Co-written with Jeremy Giovanni
Western Carolina University strives to be a school that gives back to the community. Many students on campus participate in various clubs and organizations that go above and beyond to help those throughout the region.
Among the biggest and most popular of these events is the Tuck River Clean Up, voter registration and student participation, 9/11 day of service, MLK day of service, and helping clean up the Community Garden.
Curricular space also plays a role in the center with over 100 service learning courses across campus that take learning and service in and out of the classroom.
In most of these projects, the Western Carolina Center for Service Learning is either the initiator or supporter. The Center is dedicated to helping strengthen the relationship between students on campus and the wider community.
For a related story on service learning, click here.
During Student Appreciation Week, the center sets up a table in central plaza selling clothes at cheap prices. The clothes were donated by students and Sylva Linings, a non-profit thrift store in downtown Sylva where they help support the people in need in the community. The money raised during the sale is going back to Sylva Linings.
“Over the past couple days we have raised over $500 and they don’t do that in a week. This just shows how powerful the students of campus can be if we bring this to them,” said volunteer Jessica Olshefski.
On April 25, the Eco C.A.T.S, in collaboration with the sustainability initiative began work on “Mount Trash-more” collecting the trash from across campus and placing them in the proper recycling bins. Nearly a half a ton of trash was collected in the central plaza, the trash that is non-recyclable will be taken to the landfill. There is a cover for what is taken to the landfill at about $64 per ton of garbage, so with every ton of recycled material that can be taken out can not only save the amount of trash in landfills but money as well.
“I have a passion about helping people become more sustainable so that we can have a better world for our kids,” said student volunteer, Joshua Turnvall. “I am an environmental science major, so my focus is to make more sustainable engineering and things that work with the environment anyway so why not come out here and help out.”
WCU is one of 360 universities in the United States that have the Carnegie Community Engagement Classification , a framework for describing institutional diversity in higher education to collaborate on curricular and community partnerships.

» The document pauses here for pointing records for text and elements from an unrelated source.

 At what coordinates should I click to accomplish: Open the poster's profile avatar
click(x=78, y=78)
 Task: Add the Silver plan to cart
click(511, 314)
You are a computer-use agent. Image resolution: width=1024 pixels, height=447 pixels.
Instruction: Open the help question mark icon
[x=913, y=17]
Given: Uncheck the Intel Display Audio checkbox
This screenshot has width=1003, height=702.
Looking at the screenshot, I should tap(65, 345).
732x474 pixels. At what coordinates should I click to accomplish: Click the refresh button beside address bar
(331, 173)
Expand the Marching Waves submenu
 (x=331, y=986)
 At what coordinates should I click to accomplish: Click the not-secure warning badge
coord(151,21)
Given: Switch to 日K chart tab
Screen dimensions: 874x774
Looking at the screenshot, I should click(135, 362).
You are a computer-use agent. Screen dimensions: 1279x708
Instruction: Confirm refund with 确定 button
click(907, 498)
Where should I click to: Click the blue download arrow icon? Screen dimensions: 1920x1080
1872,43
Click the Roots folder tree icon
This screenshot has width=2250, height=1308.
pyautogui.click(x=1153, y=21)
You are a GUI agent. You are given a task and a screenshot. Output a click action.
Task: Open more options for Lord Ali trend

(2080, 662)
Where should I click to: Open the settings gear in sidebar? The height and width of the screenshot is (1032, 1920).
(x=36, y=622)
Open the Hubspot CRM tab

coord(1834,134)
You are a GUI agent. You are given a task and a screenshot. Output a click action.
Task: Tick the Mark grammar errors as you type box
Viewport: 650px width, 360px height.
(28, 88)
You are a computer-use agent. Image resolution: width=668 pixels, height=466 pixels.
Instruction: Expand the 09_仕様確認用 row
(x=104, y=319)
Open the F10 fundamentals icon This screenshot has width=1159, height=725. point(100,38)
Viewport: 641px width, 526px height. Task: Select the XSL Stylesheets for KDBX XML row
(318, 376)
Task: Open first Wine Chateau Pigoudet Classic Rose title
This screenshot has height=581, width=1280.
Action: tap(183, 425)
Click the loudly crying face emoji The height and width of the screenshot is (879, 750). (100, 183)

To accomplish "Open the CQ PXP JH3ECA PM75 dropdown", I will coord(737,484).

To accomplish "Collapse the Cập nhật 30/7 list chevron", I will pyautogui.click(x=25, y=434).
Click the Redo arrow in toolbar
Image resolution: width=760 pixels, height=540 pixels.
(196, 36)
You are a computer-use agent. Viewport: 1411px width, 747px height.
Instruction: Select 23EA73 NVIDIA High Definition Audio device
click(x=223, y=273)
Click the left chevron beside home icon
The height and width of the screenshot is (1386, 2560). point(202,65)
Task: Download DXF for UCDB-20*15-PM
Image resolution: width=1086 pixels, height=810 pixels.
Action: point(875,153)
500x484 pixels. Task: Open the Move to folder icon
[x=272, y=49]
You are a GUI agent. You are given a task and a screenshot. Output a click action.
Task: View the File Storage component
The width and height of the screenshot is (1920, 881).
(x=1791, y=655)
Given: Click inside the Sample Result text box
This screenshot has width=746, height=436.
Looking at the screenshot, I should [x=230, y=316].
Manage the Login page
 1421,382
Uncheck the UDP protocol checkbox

“I think universitites are very good at abstract knowledge,” said the director of the Center for Service Learning, Dr. Lane Perry. “As a sort of counterbalance to that as we become informed on things you read, digest, and download. You also become informed by doing and applying and getting out. Otherwise, you are becoming the armchair activist.”
Perry went on by saying, “What service learning does is it sort of inquiries in a lot of ways for students to get outside of the chair. Students have described it to me as it is no longer only in my book but in my face.”
Based on the students on campus they don’t want to be just “armchair activists.” Michael Sargent, a junior at WCU, says he does community service quite often mainly as a staff member for the Tuck River Clean Up. On the subject of if he feels WCU handles community service well he said, “I feel like there could be more financial support from Western itself.”
WCU sophomore Mallaidh Mleziva had a different view.
“I do think WCU handles community service well. They make it extremely easy to get involved through designated workdays and volunteer weeks,” Mleziva said.
It seems that the biggest problem for students to get involved is that they want to stay focused on their studies and other activities. Students like sophomore Cameron Morris have little time left between classes and the band practices.
Service learning strives itself with the idea of having the responsibility of giving not only students the knowledge to give back to their campus, but to provide the support to any individual that they can so that they can take that feeling back home, or wherever they end up, and know that they can take action to make a difference.
Kevin McNamara contributed to the story.